Exercise: Every entry here should be copied exactly.

Input data Start Marker

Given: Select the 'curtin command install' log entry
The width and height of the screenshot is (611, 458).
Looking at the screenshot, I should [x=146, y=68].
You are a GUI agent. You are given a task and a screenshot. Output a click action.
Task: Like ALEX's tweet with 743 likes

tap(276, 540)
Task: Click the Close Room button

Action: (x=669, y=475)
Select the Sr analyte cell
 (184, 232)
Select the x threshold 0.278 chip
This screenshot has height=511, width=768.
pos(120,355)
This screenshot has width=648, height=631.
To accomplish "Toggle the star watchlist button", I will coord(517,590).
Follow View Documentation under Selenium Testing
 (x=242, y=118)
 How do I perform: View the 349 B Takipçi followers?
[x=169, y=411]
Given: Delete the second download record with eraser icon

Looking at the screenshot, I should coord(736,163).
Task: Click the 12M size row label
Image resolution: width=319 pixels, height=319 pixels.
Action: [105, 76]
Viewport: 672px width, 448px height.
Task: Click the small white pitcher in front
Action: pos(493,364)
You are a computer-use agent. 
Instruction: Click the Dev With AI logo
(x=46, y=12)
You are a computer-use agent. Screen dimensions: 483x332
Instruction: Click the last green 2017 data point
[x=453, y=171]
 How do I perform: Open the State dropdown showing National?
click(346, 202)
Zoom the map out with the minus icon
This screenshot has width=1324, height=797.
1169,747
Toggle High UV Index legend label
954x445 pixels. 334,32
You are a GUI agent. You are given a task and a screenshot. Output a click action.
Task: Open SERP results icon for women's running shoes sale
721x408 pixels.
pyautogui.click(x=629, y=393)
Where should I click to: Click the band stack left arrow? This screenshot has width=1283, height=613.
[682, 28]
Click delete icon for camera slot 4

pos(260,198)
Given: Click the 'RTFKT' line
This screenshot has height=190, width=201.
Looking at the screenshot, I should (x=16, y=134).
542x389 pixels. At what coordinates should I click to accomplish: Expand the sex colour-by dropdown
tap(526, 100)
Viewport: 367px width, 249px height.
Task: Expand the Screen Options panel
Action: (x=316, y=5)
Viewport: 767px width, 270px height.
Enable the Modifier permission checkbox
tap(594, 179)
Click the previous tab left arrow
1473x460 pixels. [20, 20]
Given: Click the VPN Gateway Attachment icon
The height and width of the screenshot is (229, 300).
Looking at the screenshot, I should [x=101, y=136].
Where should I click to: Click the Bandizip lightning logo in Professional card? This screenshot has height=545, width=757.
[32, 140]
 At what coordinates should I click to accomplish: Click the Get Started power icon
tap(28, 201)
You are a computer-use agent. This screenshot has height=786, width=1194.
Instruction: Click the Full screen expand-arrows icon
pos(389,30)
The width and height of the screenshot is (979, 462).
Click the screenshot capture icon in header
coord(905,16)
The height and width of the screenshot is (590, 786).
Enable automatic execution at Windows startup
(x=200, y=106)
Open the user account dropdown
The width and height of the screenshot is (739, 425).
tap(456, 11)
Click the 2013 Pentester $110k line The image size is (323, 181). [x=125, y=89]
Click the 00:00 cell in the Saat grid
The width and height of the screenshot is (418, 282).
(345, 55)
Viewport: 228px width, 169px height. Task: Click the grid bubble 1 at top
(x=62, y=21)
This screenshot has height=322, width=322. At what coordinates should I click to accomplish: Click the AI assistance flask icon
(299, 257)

Input data End Marker

Reply:
Given: Select the 'curtin command install' log entry
The width and height of the screenshot is (611, 458).
Looking at the screenshot, I should [x=146, y=68].
You are a GUI agent. You are given a task and a screenshot. Output a click action.
Task: Like ALEX's tweet with 743 likes

tap(276, 540)
Task: Click the Close Room button

Action: (x=669, y=475)
Select the Sr analyte cell
 (184, 232)
Select the x threshold 0.278 chip
This screenshot has height=511, width=768.
pos(120,355)
This screenshot has width=648, height=631.
To accomplish "Toggle the star watchlist button", I will coord(517,590).
Follow View Documentation under Selenium Testing
 (x=242, y=118)
 How do I perform: View the 349 B Takipçi followers?
[x=169, y=411]
Given: Delete the second download record with eraser icon

Looking at the screenshot, I should coord(736,163).
Task: Click the 12M size row label
Image resolution: width=319 pixels, height=319 pixels.
Action: [105, 76]
Viewport: 672px width, 448px height.
Task: Click the small white pitcher in front
Action: pos(493,364)
You are a computer-use agent. 
Instruction: Click the Dev With AI logo
(x=46, y=12)
You are a computer-use agent. Screen dimensions: 483x332
Instruction: Click the last green 2017 data point
[x=453, y=171]
 How do I perform: Open the State dropdown showing National?
click(346, 202)
Zoom the map out with the minus icon
This screenshot has width=1324, height=797.
1169,747
Toggle High UV Index legend label
954x445 pixels. 334,32
You are a GUI agent. You are given a task and a screenshot. Output a click action.
Task: Open SERP results icon for women's running shoes sale
721x408 pixels.
pyautogui.click(x=629, y=393)
Where should I click to: Click the band stack left arrow? This screenshot has width=1283, height=613.
[682, 28]
Click delete icon for camera slot 4

pos(260,198)
Given: Click the 'RTFKT' line
This screenshot has height=190, width=201.
Looking at the screenshot, I should (x=16, y=134).
542x389 pixels. At what coordinates should I click to accomplish: Expand the sex colour-by dropdown
tap(526, 100)
Viewport: 367px width, 249px height.
Task: Expand the Screen Options panel
Action: (x=316, y=5)
Viewport: 767px width, 270px height.
Enable the Modifier permission checkbox
tap(594, 179)
Click the previous tab left arrow
1473x460 pixels. [20, 20]
Given: Click the VPN Gateway Attachment icon
The height and width of the screenshot is (229, 300).
Looking at the screenshot, I should [x=101, y=136].
Where should I click to: Click the Bandizip lightning logo in Professional card? This screenshot has height=545, width=757.
[32, 140]
 At what coordinates should I click to accomplish: Click the Get Started power icon
tap(28, 201)
You are a computer-use agent. This screenshot has height=786, width=1194.
Instruction: Click the Full screen expand-arrows icon
pos(389,30)
The width and height of the screenshot is (979, 462).
Click the screenshot capture icon in header
coord(905,16)
The height and width of the screenshot is (590, 786).
Enable automatic execution at Windows startup
(x=200, y=106)
Open the user account dropdown
The width and height of the screenshot is (739, 425).
tap(456, 11)
Click the 2013 Pentester $110k line The image size is (323, 181). [x=125, y=89]
Click the 00:00 cell in the Saat grid
The width and height of the screenshot is (418, 282).
(345, 55)
Viewport: 228px width, 169px height. Task: Click the grid bubble 1 at top
(x=62, y=21)
This screenshot has height=322, width=322. At what coordinates should I click to accomplish: Click the AI assistance flask icon
(299, 257)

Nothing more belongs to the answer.